- WHAT YOU ARE ASKED TO DO:
Considering the entries that follow, report how many lines include the string "under", giving the number alone.

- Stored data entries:
───

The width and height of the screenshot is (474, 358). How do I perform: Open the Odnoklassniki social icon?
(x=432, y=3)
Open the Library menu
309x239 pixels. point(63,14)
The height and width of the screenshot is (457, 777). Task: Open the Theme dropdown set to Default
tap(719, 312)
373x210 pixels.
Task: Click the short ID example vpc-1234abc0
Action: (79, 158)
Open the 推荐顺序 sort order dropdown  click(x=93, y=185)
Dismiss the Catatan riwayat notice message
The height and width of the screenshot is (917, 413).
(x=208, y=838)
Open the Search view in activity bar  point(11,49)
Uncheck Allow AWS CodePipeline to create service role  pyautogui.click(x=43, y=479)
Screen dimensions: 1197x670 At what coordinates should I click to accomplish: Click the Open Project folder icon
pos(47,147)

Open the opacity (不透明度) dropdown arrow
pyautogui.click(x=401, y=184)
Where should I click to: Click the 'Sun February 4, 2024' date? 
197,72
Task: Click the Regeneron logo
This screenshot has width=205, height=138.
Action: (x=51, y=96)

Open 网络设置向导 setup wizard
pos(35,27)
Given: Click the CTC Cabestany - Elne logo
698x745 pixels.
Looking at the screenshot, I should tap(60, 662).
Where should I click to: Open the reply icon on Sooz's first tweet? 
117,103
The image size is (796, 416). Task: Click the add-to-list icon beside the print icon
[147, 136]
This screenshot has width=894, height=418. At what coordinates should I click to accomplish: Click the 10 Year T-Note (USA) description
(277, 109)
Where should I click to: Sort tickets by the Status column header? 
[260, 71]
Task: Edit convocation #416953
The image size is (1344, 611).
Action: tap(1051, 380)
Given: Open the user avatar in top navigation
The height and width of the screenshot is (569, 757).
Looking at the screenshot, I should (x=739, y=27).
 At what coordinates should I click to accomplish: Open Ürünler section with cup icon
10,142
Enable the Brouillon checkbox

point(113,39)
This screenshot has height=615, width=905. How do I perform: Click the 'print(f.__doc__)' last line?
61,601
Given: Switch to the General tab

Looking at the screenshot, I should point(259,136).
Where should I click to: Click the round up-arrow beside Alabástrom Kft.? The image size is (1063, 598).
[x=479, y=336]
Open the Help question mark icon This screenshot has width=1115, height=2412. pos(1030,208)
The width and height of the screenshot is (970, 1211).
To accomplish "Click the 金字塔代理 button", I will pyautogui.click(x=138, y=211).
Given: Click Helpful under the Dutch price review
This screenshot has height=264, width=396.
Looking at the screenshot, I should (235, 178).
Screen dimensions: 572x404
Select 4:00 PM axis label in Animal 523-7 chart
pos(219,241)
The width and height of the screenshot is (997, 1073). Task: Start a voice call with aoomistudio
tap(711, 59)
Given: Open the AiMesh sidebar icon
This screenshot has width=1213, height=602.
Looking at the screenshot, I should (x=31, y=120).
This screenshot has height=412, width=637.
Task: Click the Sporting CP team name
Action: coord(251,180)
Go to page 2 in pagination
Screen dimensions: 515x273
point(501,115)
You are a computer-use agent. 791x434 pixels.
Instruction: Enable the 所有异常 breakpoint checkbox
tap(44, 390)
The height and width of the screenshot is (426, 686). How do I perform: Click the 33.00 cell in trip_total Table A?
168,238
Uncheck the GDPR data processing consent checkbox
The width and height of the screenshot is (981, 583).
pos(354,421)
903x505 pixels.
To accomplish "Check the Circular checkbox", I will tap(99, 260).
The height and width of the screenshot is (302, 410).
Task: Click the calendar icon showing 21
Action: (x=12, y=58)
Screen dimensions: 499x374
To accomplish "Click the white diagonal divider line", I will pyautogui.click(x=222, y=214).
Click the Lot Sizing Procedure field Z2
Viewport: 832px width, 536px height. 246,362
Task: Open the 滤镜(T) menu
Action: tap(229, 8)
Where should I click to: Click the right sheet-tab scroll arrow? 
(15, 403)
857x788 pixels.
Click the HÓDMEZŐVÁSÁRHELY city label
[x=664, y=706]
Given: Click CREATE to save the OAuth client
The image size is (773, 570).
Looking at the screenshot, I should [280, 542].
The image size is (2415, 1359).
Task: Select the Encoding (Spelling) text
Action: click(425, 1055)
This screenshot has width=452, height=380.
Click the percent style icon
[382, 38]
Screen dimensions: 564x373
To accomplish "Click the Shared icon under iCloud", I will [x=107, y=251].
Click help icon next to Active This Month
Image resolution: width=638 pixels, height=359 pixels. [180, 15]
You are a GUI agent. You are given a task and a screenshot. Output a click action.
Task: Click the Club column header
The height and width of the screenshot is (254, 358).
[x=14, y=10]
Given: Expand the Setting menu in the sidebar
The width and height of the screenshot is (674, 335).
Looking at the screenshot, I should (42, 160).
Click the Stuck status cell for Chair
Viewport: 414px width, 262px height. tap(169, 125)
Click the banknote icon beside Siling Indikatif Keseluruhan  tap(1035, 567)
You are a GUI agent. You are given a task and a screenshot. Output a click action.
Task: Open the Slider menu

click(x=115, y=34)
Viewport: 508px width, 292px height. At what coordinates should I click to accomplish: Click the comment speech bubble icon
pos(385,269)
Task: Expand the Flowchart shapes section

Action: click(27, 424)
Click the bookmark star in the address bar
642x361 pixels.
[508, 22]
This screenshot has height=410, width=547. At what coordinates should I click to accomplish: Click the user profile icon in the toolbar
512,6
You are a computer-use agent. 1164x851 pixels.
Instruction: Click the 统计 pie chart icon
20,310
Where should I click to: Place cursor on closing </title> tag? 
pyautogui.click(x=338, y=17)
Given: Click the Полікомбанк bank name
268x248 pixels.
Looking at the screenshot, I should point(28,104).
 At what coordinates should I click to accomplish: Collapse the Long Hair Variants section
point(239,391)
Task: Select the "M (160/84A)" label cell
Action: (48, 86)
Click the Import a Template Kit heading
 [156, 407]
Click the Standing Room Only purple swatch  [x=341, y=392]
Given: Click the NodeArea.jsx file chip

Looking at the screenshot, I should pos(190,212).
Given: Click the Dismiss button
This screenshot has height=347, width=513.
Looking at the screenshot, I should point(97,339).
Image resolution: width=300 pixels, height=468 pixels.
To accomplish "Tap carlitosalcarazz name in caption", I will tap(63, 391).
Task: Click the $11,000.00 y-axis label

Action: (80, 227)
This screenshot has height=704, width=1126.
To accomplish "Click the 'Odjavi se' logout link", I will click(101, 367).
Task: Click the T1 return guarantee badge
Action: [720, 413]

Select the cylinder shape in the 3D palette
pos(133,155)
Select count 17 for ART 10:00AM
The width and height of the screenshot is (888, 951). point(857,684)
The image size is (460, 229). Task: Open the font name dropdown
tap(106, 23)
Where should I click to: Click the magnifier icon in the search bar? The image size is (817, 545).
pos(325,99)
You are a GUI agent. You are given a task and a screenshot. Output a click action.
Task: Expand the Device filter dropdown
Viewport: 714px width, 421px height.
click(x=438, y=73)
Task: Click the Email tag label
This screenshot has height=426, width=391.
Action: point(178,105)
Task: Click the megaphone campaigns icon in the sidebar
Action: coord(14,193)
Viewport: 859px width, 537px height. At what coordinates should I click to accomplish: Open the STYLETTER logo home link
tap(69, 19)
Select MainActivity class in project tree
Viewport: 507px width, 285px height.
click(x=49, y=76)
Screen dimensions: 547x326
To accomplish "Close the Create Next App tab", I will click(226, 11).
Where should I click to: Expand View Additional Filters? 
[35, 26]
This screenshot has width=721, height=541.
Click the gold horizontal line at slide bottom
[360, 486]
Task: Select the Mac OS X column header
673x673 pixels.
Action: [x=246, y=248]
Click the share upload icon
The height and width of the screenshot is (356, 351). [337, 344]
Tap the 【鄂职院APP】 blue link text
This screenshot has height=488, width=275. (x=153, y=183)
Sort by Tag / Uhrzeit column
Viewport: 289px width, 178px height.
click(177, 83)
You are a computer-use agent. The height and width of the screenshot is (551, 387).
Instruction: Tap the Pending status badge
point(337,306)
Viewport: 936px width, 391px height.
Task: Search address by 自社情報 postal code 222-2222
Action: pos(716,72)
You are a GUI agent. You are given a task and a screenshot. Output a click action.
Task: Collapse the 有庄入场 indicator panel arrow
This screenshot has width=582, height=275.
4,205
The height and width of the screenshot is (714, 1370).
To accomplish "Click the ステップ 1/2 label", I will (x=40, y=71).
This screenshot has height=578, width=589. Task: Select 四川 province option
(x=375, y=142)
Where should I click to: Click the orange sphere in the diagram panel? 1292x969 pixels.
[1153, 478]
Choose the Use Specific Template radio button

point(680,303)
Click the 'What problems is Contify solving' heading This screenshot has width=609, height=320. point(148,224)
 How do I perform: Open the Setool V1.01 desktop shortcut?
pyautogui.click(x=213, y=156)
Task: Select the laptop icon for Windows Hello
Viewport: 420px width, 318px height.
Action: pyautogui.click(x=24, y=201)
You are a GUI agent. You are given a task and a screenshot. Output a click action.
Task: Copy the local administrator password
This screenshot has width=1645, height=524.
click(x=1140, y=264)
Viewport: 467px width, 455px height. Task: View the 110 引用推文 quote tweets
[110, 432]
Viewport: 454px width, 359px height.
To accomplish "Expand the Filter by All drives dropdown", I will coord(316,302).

───

- ANSWER SECTION:
2